#### What the task asks
Copy out word for word the part of the items that opens with the line containing "You are a computer-use agent." and runs through the end of the items. Leave the pictures out of your copy.

#### Raw records

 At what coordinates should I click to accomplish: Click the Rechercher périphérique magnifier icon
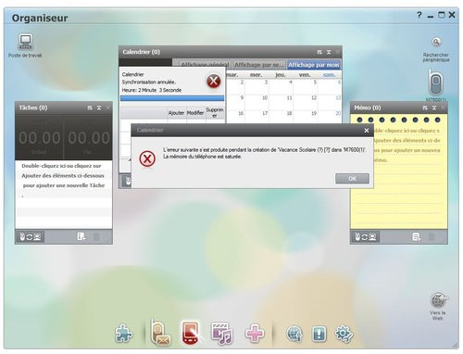click(436, 42)
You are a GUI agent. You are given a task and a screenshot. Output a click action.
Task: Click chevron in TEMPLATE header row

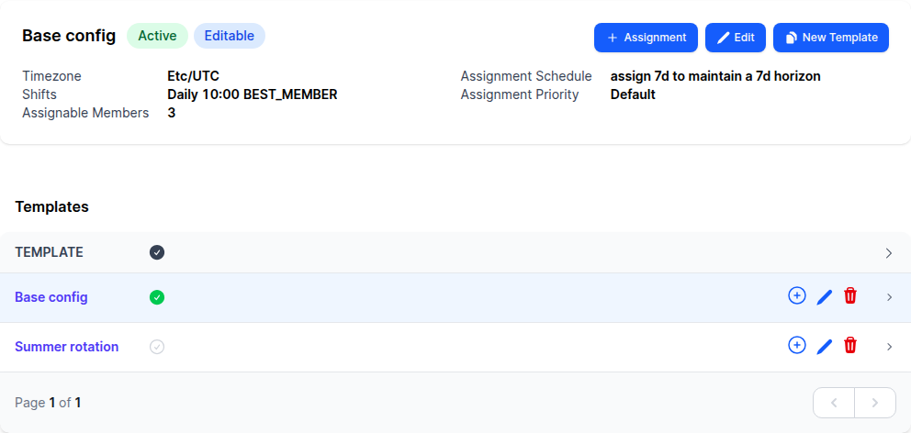(888, 253)
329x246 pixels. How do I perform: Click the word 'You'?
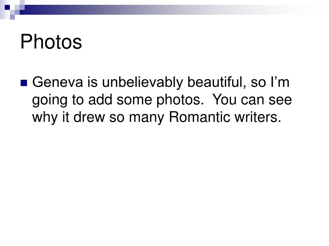[225, 100]
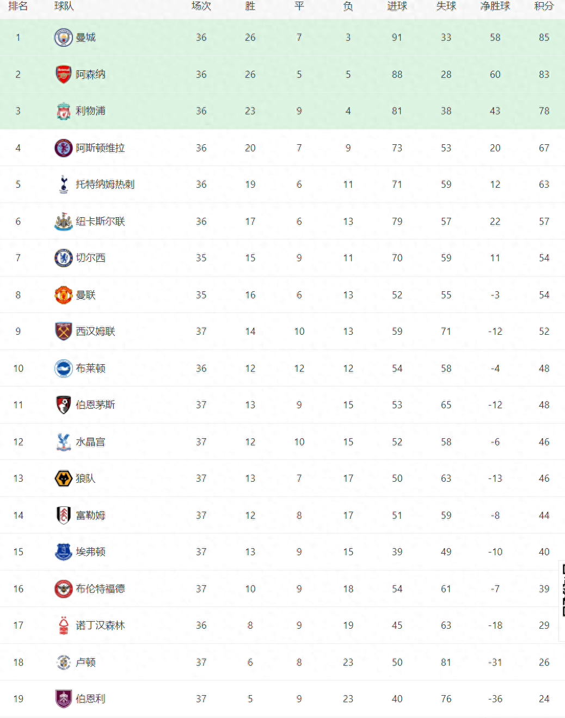565x718 pixels.
Task: Click the Newcastle United crest
Action: 64,222
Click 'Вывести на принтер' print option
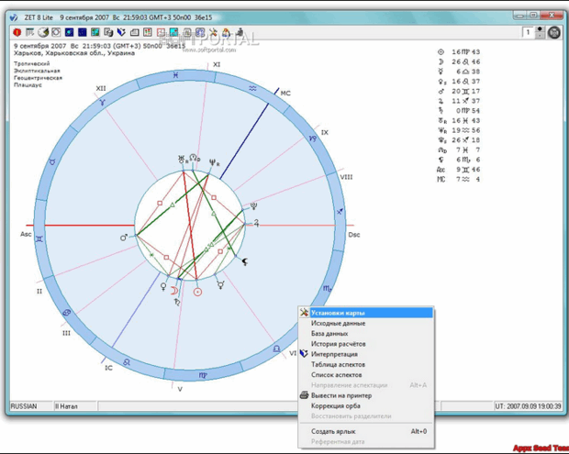The height and width of the screenshot is (454, 569). 340,395
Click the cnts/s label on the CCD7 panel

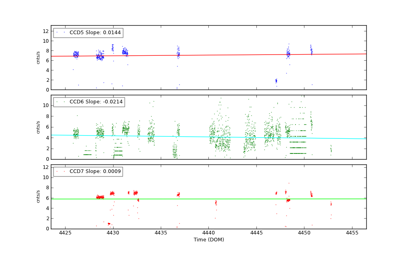tap(38, 197)
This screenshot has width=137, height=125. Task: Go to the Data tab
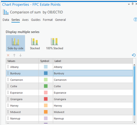point(6,20)
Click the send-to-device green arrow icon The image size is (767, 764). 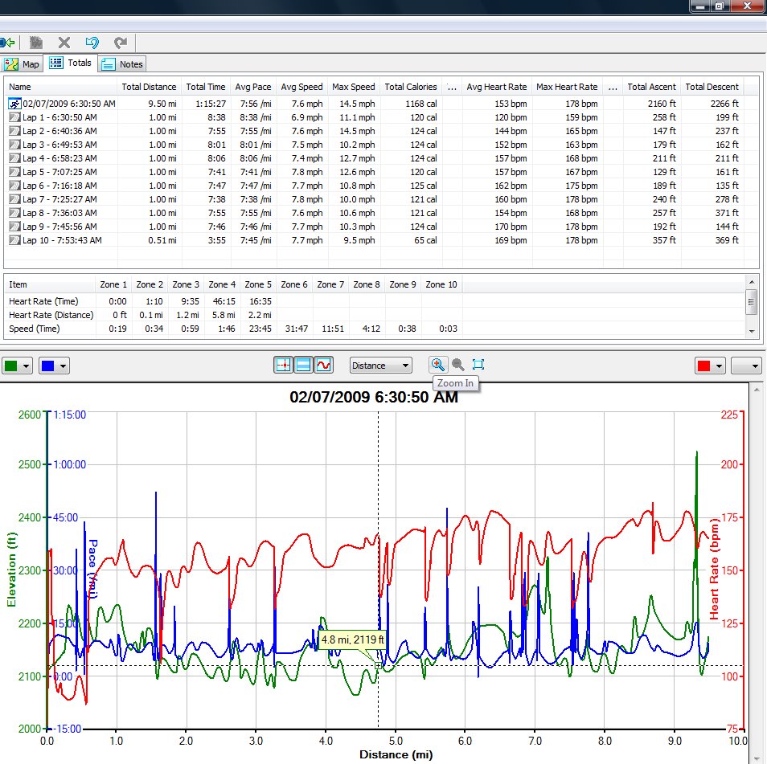point(7,43)
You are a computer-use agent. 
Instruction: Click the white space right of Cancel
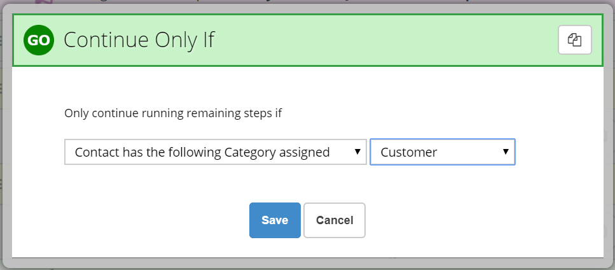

#### Response to the exercise
You are a computer-use agent. 
Instruction: Click the white space right of Cancel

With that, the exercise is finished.